**DIRECTIONS**
Repeat each line of the material below without change.

:: DATA SUPPLIED

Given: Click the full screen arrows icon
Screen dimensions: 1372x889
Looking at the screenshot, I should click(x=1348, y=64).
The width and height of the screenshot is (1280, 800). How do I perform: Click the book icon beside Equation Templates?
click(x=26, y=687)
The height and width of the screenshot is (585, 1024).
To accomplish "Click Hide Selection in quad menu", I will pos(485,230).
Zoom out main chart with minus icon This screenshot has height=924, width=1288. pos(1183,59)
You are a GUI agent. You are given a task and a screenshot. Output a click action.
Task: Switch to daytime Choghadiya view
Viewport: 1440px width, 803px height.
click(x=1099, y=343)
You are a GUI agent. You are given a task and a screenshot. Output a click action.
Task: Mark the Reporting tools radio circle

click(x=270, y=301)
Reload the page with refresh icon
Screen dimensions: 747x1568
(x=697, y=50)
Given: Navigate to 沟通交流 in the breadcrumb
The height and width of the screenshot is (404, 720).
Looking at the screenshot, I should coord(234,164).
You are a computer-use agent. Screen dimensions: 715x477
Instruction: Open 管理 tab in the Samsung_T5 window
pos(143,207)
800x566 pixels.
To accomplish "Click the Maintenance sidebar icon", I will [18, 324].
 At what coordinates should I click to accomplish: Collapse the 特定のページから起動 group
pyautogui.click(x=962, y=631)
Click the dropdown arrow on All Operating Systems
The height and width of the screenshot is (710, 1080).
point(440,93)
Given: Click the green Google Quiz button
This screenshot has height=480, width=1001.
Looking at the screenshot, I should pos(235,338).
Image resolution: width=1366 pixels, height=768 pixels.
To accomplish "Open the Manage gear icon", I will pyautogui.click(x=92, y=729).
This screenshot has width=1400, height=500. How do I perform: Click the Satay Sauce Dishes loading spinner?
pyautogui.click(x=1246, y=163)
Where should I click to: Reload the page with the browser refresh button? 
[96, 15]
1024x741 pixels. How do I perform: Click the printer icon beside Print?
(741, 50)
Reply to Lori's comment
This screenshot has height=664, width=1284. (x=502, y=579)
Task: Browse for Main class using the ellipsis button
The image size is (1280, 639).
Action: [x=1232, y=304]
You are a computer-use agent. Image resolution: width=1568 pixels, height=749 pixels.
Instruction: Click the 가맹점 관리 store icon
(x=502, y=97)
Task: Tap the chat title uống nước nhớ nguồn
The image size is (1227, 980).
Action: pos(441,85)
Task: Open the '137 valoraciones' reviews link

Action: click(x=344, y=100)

::::

**ANSWER**
Given: Click the full screen arrows icon
Screen dimensions: 1372x889
Looking at the screenshot, I should click(x=1348, y=64).
The width and height of the screenshot is (1280, 800). How do I perform: Click the book icon beside Equation Templates?
click(x=26, y=687)
The height and width of the screenshot is (585, 1024).
To accomplish "Click Hide Selection in quad menu", I will pos(485,230).
Zoom out main chart with minus icon This screenshot has height=924, width=1288. pos(1183,59)
You are a GUI agent. You are given a task and a screenshot. Output a click action.
Task: Switch to daytime Choghadiya view
Viewport: 1440px width, 803px height.
click(x=1099, y=343)
You are a GUI agent. You are given a task and a screenshot. Output a click action.
Task: Mark the Reporting tools radio circle

click(x=270, y=301)
Reload the page with refresh icon
Screen dimensions: 747x1568
(x=697, y=50)
Given: Navigate to 沟通交流 in the breadcrumb
The height and width of the screenshot is (404, 720).
Looking at the screenshot, I should coord(234,164).
You are a computer-use agent. Screen dimensions: 715x477
Instruction: Open 管理 tab in the Samsung_T5 window
pos(143,207)
800x566 pixels.
To accomplish "Click the Maintenance sidebar icon", I will [18, 324].
 At what coordinates should I click to accomplish: Collapse the 特定のページから起動 group
pyautogui.click(x=962, y=631)
Click the dropdown arrow on All Operating Systems
The height and width of the screenshot is (710, 1080).
point(440,93)
Given: Click the green Google Quiz button
This screenshot has height=480, width=1001.
Looking at the screenshot, I should pos(235,338).
Image resolution: width=1366 pixels, height=768 pixels.
To accomplish "Open the Manage gear icon", I will pyautogui.click(x=92, y=729).
This screenshot has width=1400, height=500. How do I perform: Click the Satay Sauce Dishes loading spinner?
pyautogui.click(x=1246, y=163)
Where should I click to: Reload the page with the browser refresh button? 
[96, 15]
1024x741 pixels. How do I perform: Click the printer icon beside Print?
(741, 50)
Reply to Lori's comment
This screenshot has height=664, width=1284. (x=502, y=579)
Task: Browse for Main class using the ellipsis button
The image size is (1280, 639).
Action: [x=1232, y=304]
You are a computer-use agent. Image resolution: width=1568 pixels, height=749 pixels.
Instruction: Click the 가맹점 관리 store icon
(x=502, y=97)
Task: Tap the chat title uống nước nhớ nguồn
The image size is (1227, 980).
Action: pos(441,85)
Task: Open the '137 valoraciones' reviews link

Action: click(x=344, y=100)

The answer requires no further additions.